Conseil d’État, 9 novembre 2015, N° 372531

 Un maire peut-il invoquer des contentieux en cours sur une autorisation d’urbanisme relative à la construction d’une mosquée (achevée depuis plusieurs mois) pour en refuser l’accès aux fidèles ?

Non : le refus persistant de permettre l’ouverture d’un lieu de culte achevé depuis plusieurs mois crée une situation d’urgence particulière, justifiant que le juge des référés fasse usage des pouvoirs qu’il tient de l’article L. 521-2 du code de justice administrative. En effet les 650 fidèles qui se réunissent chaque vendredi devant la mosquée ne disposent d’aucun lieu de culte adapté à moins de quinze kilomètres de cette commune. La circonstance que la délivrance des autorisations d’urbanisme qui ont permis la réalisation de ce lieu de culte ferait l’objet par ailleurs d’instances contentieuses est sans incidence sur l’appréciation de la condition d’urgence par le juge des référés pour prendre, à titre provisoire, des mesures permettant la sauvegarde des libertés fondamentales auxquelles il est porté une atteinte grave et manifestement illégale. Il appartiendra le cas échéant à la commune, au vu des décisions de justice à intervenir au terme de ces instances, de demander au juge des référés de mettre fin à ces mesures provisoires.

Conseil d’État, 9 novembre 2015, N° 394333

 La délivrance d’un permis de régularisation fait-elle rétroactivement disparaître l’infraction de construction sans permis ?

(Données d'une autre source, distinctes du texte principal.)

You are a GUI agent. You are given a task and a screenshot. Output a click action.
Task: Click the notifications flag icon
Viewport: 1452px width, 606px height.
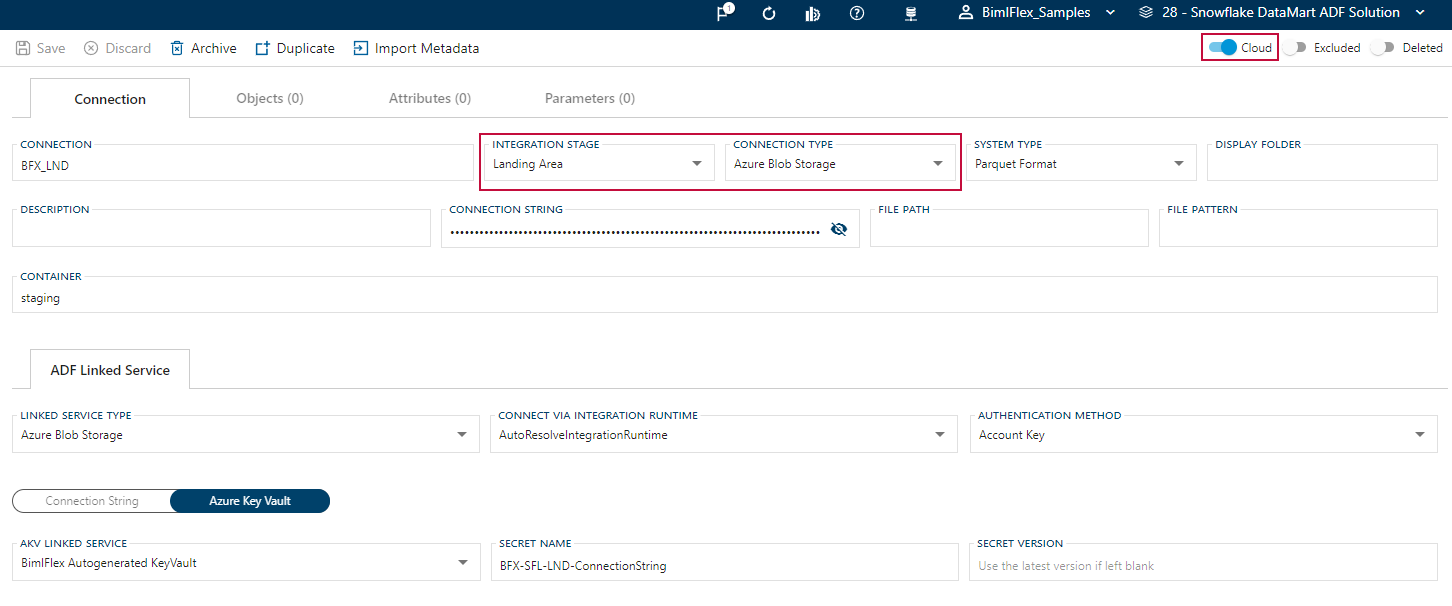click(725, 13)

Non, l’infraction reste caractérisée et la délivrance d’un permis de régularisation ne met pas fin aux poursuites pénales. Par contre lorsqu’une construction a été irrégulièrement édifiée sans permis de construire, la délivrance ultérieure d’un permis de régularisation, si elle ne fait pas disparaître l’infraction consommée, fait obstacle à une mesure de démolition de l’ouvrage tant que ce nouveau permis n’a pas été annulé pour excès de pouvoir ou que son illégalité n’a pas été constatée par la juridiction administrative.

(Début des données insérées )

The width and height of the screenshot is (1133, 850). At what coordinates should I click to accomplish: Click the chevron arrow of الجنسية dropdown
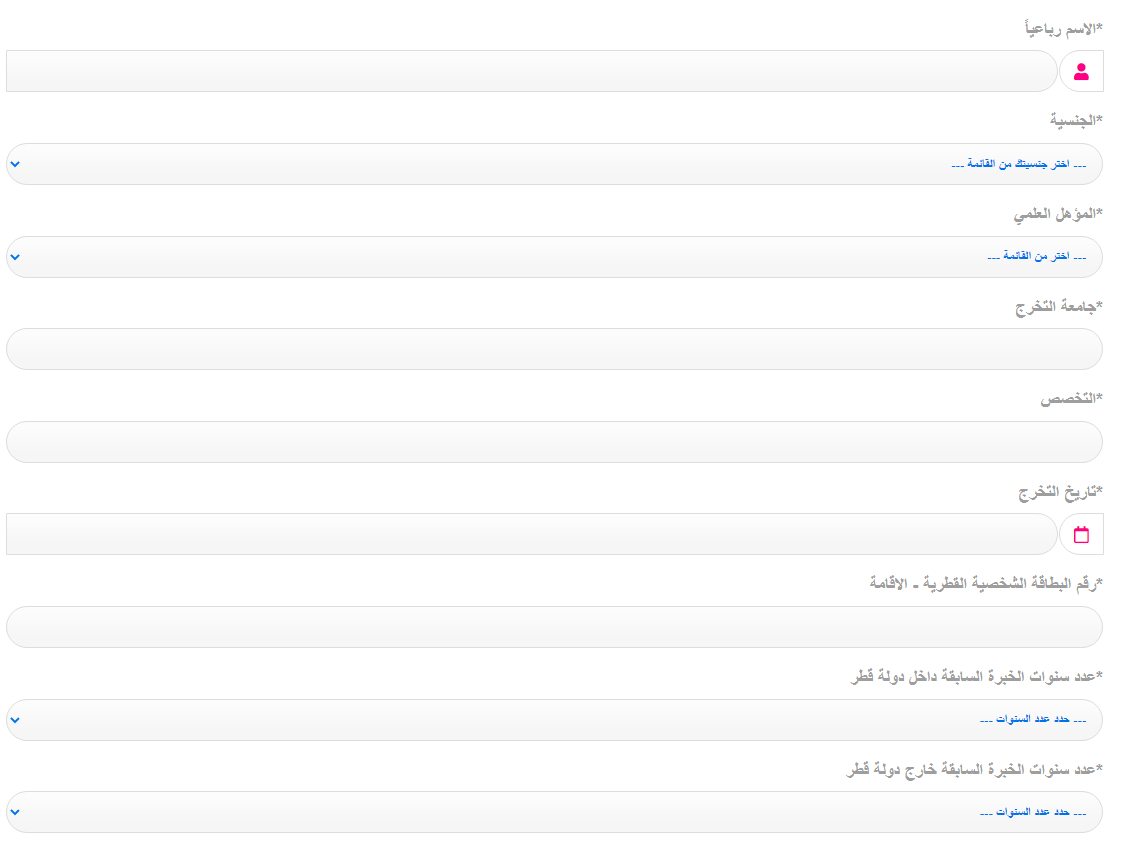(16, 164)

Cour de cassation, chambre criminelle, 10 novembre 2015, N° 14-86876

 L’annulation d’un PLU met-elle automatiquement fin aux poursuites dirigées contre des particuliers ayant engagé des travaux en violation de ce PLU ?

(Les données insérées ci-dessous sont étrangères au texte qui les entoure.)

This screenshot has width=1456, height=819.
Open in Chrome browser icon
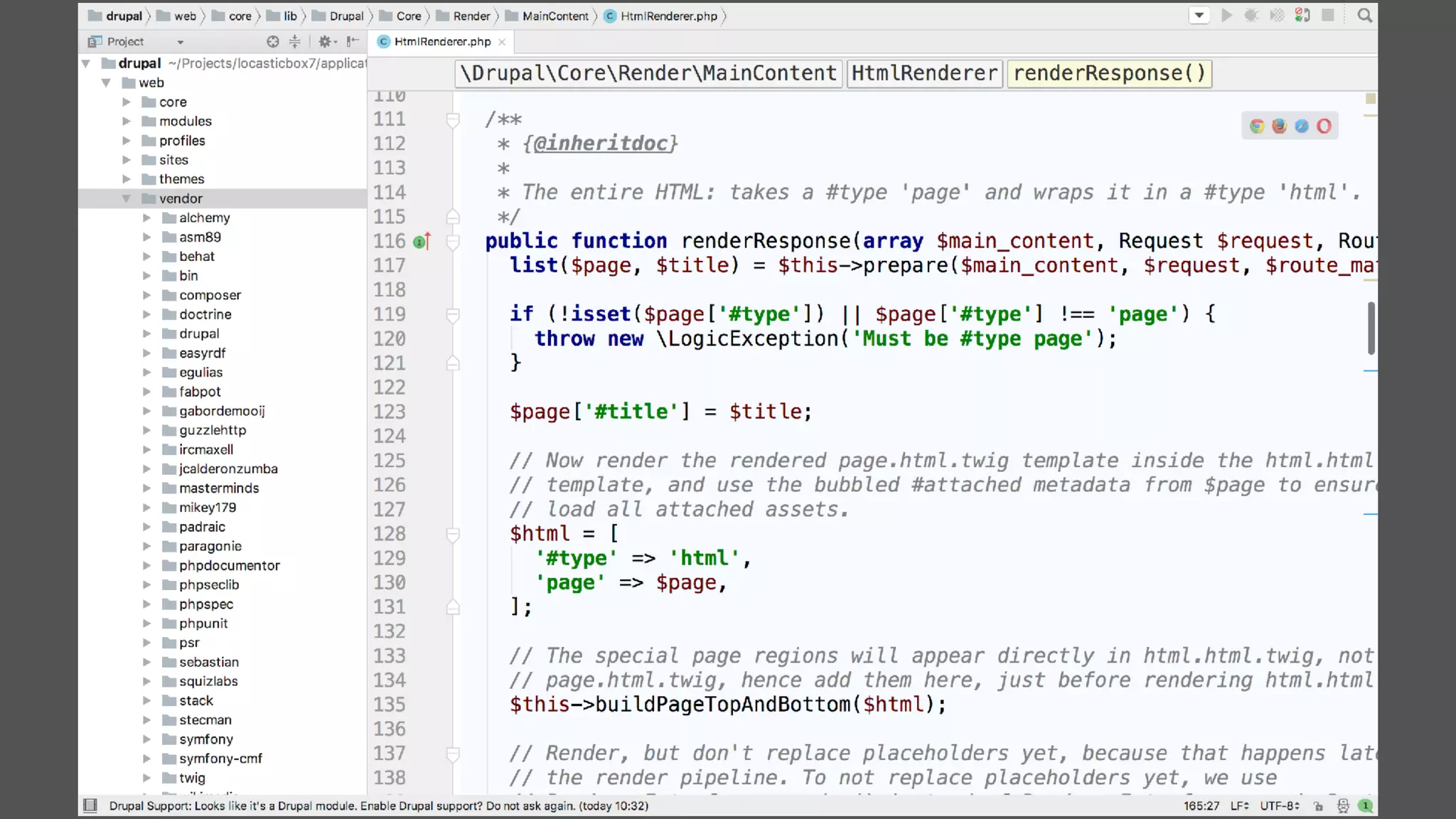click(x=1257, y=126)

Non : l’annulation d’un plan local d’urbanisme ou d’un plan d’occupation des sols a, conformément à l’article L. 121-8 du code de l’urbanisme, pour effet de rendre applicable le plan antérieurement en vigueur. Dès lors si les travaux litigieux n’étaient pas plus autorisés par l’ancien document d’urbanisme rendu de nouveau applicable, l’infraction reste constituée.

Cour de cassation, chambre criminelle, 10 novembre 2015, N° 14-85517

[1A le caractère d’une faute inexcusable le manquement à l’obligation de sécurité de résultat à laquelle l’employeur est tenu envers son salarié lorsqu’il avait ou aurait dû avoir conscience du danger auquel était exposé ce dernier, et qu’il n’a pas pris les mesures nécessaires pour l’en préserver.

[2En effet :

 les premières mesures de protection des travailleurs contre l’amiante ont été adoptées, en 1931, en Grande-Bretagne ;

 des recommandations visant à limiter l’inhalation des poussières d’amiante ont été faites aux Etats-Unis à compter de 1946 ;

 des études épidémiologiques menées à partir de données relevées, pour l’une, en Angleterre et, pour l’autre, en Afrique du sud, publiées en 1955 et 1960, ont mis en évidence le lien entre exposition à l’amiante et, respectivement, risque de cancer broncho-pulmonaire et risque de mésothéliome ;

 qu’un cas de mésothéliome diagnostiqué en France a été décrit en 1965 par le professeur Turiaf dans une communication à l’Académie nationale de médecine.

[3Le litige portait en l’espèce sur la concession par la ville de Paris, pour une durée de vingt ans, de l’exploitation et la mise en valeur, sur le domaine public, des diverses activités de service public du jardin d’acclimatation à la société "Le jardin d’acclimatation". Le concessionnaire demandait que soit prononcée la résiliation du contrat de sous-concession la liant à la société Ludo vert.